My first experience with linseed oil was my grandfather showing me how he maintained his garden tools. Every Fall, he would coat the metal and wood before he put them away for the winter. He also used it to help prevent rust by coating the bed of his pickup. I don't know if he used raw or boiled, these lessons were before I was ten, and by the time I would have asked, he had passed on. Along with my grandfather's uses, my great uncle fed raw linseed oil to his livestock.

While I've used linseed oil most of my life, my first real learning experience with linseed oil and finishes was the years I worked on wooded sailing vessels. As one might image, we used a lot of linseed oil, various vanishes and every boat had it's secret formulas for deck oil, spar varnish, and rigging tar. Of course, they were really all the same, but folks like to feel as if they have special knowledge.

» Dataset excerpt
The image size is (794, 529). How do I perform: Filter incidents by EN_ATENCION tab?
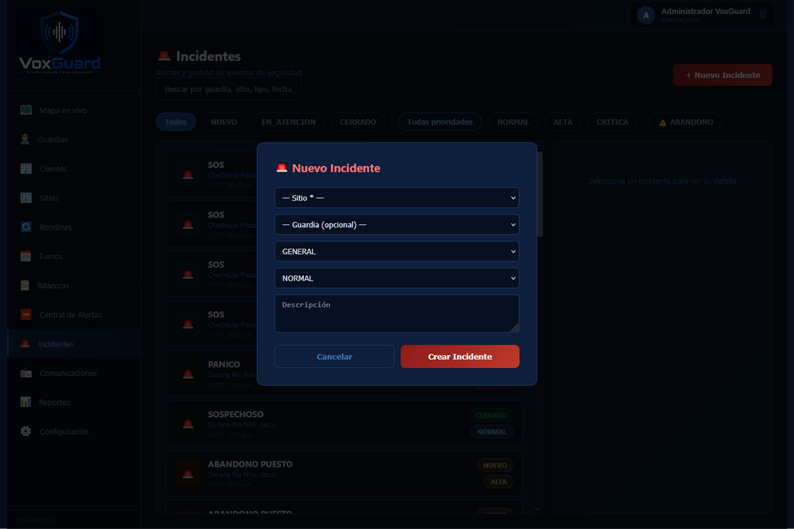tap(289, 122)
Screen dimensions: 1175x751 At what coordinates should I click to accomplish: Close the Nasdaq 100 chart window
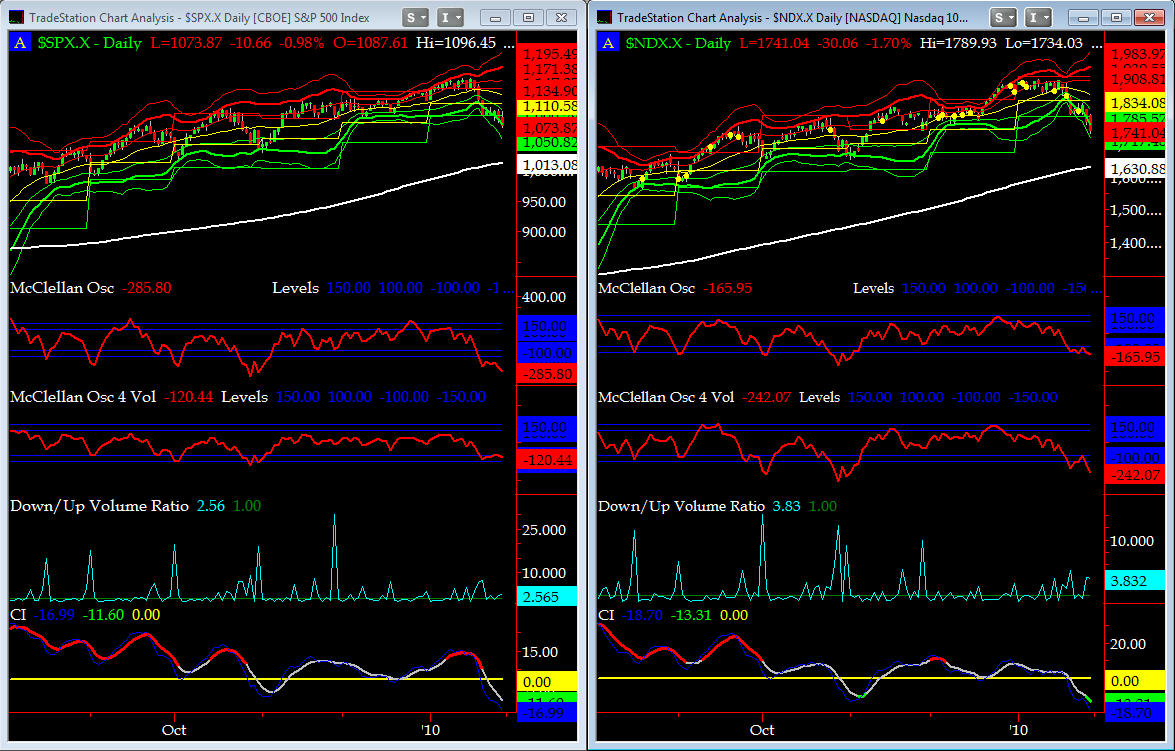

» Required actions
(A) Answer these about the linseed oil text, marking each answer (i), (ii), (iii):
(i) What did the grandfather coat the bed of his pickup with linseed oil to help prevent?
(ii) Which relative fed raw linseed oil to his livestock?
(iii) What three things did every boat have secret formulas for?
(B) Could you carry on the linseed oil text after its final sentence?

» Outputs by task
(A)
(i) Rust.
(ii) The great uncle.
(iii) Deck oil, spar varnish, and rigging tar.

(B)
The boats left me with a good base of knowledge, and a healthy dose of skepticism. Beyond the boats, my own use of linseed oil is pretty basic, I use it the same as my grandfather, putting a coat on all my garden tools and I use it on any wood surface that I don't paint. All my craft show display boards and walls were finished with linseed oil. I like that dark yellow finish that you get with time. Light wood is a nice contrast with black iron but every scuff shows up, with the wood a little darker, not so noticeable. Most of the time, any furniture I refinish gets a linseed oil finish. The exception is when I don't want the wood to darken, then I'll use tung oil.

But the devil's in the details, just how to use linseed oil and what's all this other stuff on the shelves?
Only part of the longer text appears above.